▶ [DIRECTION] Update these items by changing every "Where should I click to" to "Where do I click to" and leaving all other text as it is.

(Records from a data source)
======
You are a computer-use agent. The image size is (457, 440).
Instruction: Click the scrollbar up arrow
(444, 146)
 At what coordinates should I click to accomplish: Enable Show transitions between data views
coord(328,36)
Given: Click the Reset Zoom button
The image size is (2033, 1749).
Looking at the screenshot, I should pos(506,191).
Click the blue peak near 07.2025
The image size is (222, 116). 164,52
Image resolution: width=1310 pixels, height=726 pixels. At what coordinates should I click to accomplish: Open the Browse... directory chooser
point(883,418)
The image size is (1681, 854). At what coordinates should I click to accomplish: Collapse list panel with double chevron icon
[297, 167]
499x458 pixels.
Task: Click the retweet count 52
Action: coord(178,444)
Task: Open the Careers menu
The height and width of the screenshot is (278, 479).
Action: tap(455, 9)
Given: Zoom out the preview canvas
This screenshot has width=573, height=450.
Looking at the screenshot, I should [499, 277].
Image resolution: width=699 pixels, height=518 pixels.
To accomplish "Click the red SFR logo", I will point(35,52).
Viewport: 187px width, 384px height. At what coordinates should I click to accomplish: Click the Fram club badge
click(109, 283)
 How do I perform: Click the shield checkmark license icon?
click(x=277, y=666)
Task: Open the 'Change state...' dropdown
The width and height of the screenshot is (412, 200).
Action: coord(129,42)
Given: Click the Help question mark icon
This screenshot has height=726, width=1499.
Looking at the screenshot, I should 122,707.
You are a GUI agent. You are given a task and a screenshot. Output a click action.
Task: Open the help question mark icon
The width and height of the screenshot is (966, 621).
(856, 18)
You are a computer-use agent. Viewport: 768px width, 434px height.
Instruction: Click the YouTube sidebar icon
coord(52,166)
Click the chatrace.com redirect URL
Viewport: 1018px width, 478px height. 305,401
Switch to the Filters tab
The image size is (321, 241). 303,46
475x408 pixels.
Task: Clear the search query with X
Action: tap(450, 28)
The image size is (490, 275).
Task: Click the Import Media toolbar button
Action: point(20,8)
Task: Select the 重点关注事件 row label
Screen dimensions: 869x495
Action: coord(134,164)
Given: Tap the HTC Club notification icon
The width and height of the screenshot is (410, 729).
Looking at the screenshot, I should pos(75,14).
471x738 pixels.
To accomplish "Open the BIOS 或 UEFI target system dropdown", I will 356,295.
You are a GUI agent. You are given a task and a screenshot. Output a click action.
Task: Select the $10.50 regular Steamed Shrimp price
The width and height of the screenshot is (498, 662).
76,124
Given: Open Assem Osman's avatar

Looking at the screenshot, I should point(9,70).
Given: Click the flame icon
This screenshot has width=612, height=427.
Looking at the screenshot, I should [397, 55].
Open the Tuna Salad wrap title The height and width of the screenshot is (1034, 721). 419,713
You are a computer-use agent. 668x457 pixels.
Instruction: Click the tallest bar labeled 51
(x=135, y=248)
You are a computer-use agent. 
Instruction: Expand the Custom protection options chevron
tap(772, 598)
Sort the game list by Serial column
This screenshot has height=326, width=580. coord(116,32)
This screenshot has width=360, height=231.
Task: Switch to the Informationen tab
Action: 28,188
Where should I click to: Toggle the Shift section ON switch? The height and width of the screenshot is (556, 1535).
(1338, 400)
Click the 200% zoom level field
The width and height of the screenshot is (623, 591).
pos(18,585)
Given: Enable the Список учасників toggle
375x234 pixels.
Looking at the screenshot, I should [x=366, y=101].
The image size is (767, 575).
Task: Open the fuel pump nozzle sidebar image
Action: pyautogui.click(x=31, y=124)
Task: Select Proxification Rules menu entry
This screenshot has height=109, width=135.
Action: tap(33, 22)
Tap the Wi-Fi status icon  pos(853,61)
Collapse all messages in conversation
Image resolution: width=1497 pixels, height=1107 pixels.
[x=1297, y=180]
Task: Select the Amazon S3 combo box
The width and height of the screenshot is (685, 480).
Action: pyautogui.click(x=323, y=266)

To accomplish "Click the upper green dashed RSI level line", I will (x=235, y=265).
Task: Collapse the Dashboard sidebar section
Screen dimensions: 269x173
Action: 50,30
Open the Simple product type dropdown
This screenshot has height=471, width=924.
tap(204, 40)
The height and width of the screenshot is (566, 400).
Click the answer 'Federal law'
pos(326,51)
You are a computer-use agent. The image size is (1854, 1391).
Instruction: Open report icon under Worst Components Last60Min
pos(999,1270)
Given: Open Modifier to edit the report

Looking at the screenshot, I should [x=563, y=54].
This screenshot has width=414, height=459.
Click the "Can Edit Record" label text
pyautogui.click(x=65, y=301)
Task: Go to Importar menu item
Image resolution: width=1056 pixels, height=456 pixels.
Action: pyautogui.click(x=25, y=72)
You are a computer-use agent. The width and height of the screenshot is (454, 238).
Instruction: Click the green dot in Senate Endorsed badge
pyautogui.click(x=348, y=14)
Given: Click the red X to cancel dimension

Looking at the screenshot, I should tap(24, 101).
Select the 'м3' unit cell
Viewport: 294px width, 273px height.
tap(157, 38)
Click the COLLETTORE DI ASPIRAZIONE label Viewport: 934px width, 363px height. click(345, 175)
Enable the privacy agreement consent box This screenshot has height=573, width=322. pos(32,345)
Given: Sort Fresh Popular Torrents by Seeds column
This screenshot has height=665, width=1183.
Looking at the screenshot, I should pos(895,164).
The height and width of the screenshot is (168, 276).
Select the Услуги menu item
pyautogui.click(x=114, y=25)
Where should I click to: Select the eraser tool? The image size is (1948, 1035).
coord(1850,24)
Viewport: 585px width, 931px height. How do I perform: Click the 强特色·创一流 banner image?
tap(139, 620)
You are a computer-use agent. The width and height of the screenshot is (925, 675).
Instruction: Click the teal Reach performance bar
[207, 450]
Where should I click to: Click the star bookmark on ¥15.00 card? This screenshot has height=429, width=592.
======
▶ [COMPLETED TASK]
You are a computer-use agent. The image size is (457, 440).
Instruction: Click the scrollbar up arrow
(444, 146)
 At what coordinates should I click to accomplish: Enable Show transitions between data views
coord(328,36)
Given: Click the Reset Zoom button
The image size is (2033, 1749).
Looking at the screenshot, I should pos(506,191).
Click the blue peak near 07.2025
The image size is (222, 116). 164,52
Image resolution: width=1310 pixels, height=726 pixels. At what coordinates should I click to accomplish: Open the Browse... directory chooser
point(883,418)
The image size is (1681, 854). At what coordinates should I click to accomplish: Collapse list panel with double chevron icon
[297, 167]
499x458 pixels.
Task: Click the retweet count 52
Action: coord(178,444)
Task: Open the Careers menu
The height and width of the screenshot is (278, 479).
Action: tap(455, 9)
Given: Zoom out the preview canvas
This screenshot has width=573, height=450.
Looking at the screenshot, I should [499, 277].
Image resolution: width=699 pixels, height=518 pixels.
To accomplish "Click the red SFR logo", I will point(35,52).
Viewport: 187px width, 384px height. At what coordinates should I click to accomplish: Click the Fram club badge
click(109, 283)
 How do I perform: Click the shield checkmark license icon?
click(x=277, y=666)
Task: Open the 'Change state...' dropdown
The width and height of the screenshot is (412, 200).
Action: coord(129,42)
Given: Click the Help question mark icon
This screenshot has height=726, width=1499.
Looking at the screenshot, I should 122,707.
You are a GUI agent. You are given a task and a screenshot. Output a click action.
Task: Open the help question mark icon
The width and height of the screenshot is (966, 621).
(856, 18)
You are a computer-use agent. Viewport: 768px width, 434px height.
Instruction: Click the YouTube sidebar icon
coord(52,166)
Click the chatrace.com redirect URL
Viewport: 1018px width, 478px height. 305,401
Switch to the Filters tab
The image size is (321, 241). 303,46
475x408 pixels.
Task: Clear the search query with X
Action: tap(450, 28)
The image size is (490, 275).
Task: Click the Import Media toolbar button
Action: point(20,8)
Task: Select the 重点关注事件 row label
Screen dimensions: 869x495
Action: coord(134,164)
Given: Tap the HTC Club notification icon
The width and height of the screenshot is (410, 729).
Looking at the screenshot, I should pos(75,14).
471x738 pixels.
To accomplish "Open the BIOS 或 UEFI target system dropdown", I will 356,295.
You are a GUI agent. You are given a task and a screenshot. Output a click action.
Task: Select the $10.50 regular Steamed Shrimp price
The width and height of the screenshot is (498, 662).
76,124
Given: Open Assem Osman's avatar

Looking at the screenshot, I should point(9,70).
Given: Click the flame icon
This screenshot has width=612, height=427.
Looking at the screenshot, I should [397, 55].
Open the Tuna Salad wrap title The height and width of the screenshot is (1034, 721). 419,713
You are a computer-use agent. 668x457 pixels.
Instruction: Click the tallest bar labeled 51
(x=135, y=248)
You are a computer-use agent. 
Instruction: Expand the Custom protection options chevron
tap(772, 598)
Sort the game list by Serial column
This screenshot has height=326, width=580. coord(116,32)
This screenshot has width=360, height=231.
Task: Switch to the Informationen tab
Action: 28,188
Where do I click to: Toggle the Shift section ON switch? The height and width of the screenshot is (556, 1535).
(1338, 400)
Click the 200% zoom level field
The width and height of the screenshot is (623, 591).
pos(18,585)
Given: Enable the Список учасників toggle
375x234 pixels.
Looking at the screenshot, I should [x=366, y=101].
The image size is (767, 575).
Task: Open the fuel pump nozzle sidebar image
Action: pyautogui.click(x=31, y=124)
Task: Select Proxification Rules menu entry
This screenshot has height=109, width=135.
Action: tap(33, 22)
Tap the Wi-Fi status icon  pos(853,61)
Collapse all messages in conversation
Image resolution: width=1497 pixels, height=1107 pixels.
[x=1297, y=180]
Task: Select the Amazon S3 combo box
The width and height of the screenshot is (685, 480).
Action: pyautogui.click(x=323, y=266)

To accomplish "Click the upper green dashed RSI level line", I will (x=235, y=265).
Task: Collapse the Dashboard sidebar section
Screen dimensions: 269x173
Action: 50,30
Open the Simple product type dropdown
This screenshot has height=471, width=924.
tap(204, 40)
The height and width of the screenshot is (566, 400).
Click the answer 'Federal law'
pos(326,51)
You are a computer-use agent. The image size is (1854, 1391).
Instruction: Open report icon under Worst Components Last60Min
pos(999,1270)
Given: Open Modifier to edit the report

Looking at the screenshot, I should [x=563, y=54].
This screenshot has width=414, height=459.
Click the "Can Edit Record" label text
pyautogui.click(x=65, y=301)
Task: Go to Importar menu item
Image resolution: width=1056 pixels, height=456 pixels.
Action: pyautogui.click(x=25, y=72)
You are a computer-use agent. The width and height of the screenshot is (454, 238).
Instruction: Click the green dot in Senate Endorsed badge
pyautogui.click(x=348, y=14)
Given: Click the red X to cancel dimension

Looking at the screenshot, I should tap(24, 101).
Select the 'м3' unit cell
Viewport: 294px width, 273px height.
tap(157, 38)
Click the COLLETTORE DI ASPIRAZIONE label Viewport: 934px width, 363px height. click(345, 175)
Enable the privacy agreement consent box This screenshot has height=573, width=322. pos(32,345)
Given: Sort Fresh Popular Torrents by Seeds column
This screenshot has height=665, width=1183.
Looking at the screenshot, I should pos(895,164).
The height and width of the screenshot is (168, 276).
Select the Услуги menu item
pyautogui.click(x=114, y=25)
Where do I click to: Select the eraser tool? The image size is (1948, 1035).
coord(1850,24)
Viewport: 585px width, 931px height. How do I perform: Click the 强特色·创一流 banner image?
tap(139, 620)
You are a computer-use agent. The width and height of the screenshot is (925, 675).
Instruction: Click the teal Reach performance bar
[207, 450]
Where do I click to: Click the star bookmark on ¥15.00 card? This screenshot has height=429, width=592.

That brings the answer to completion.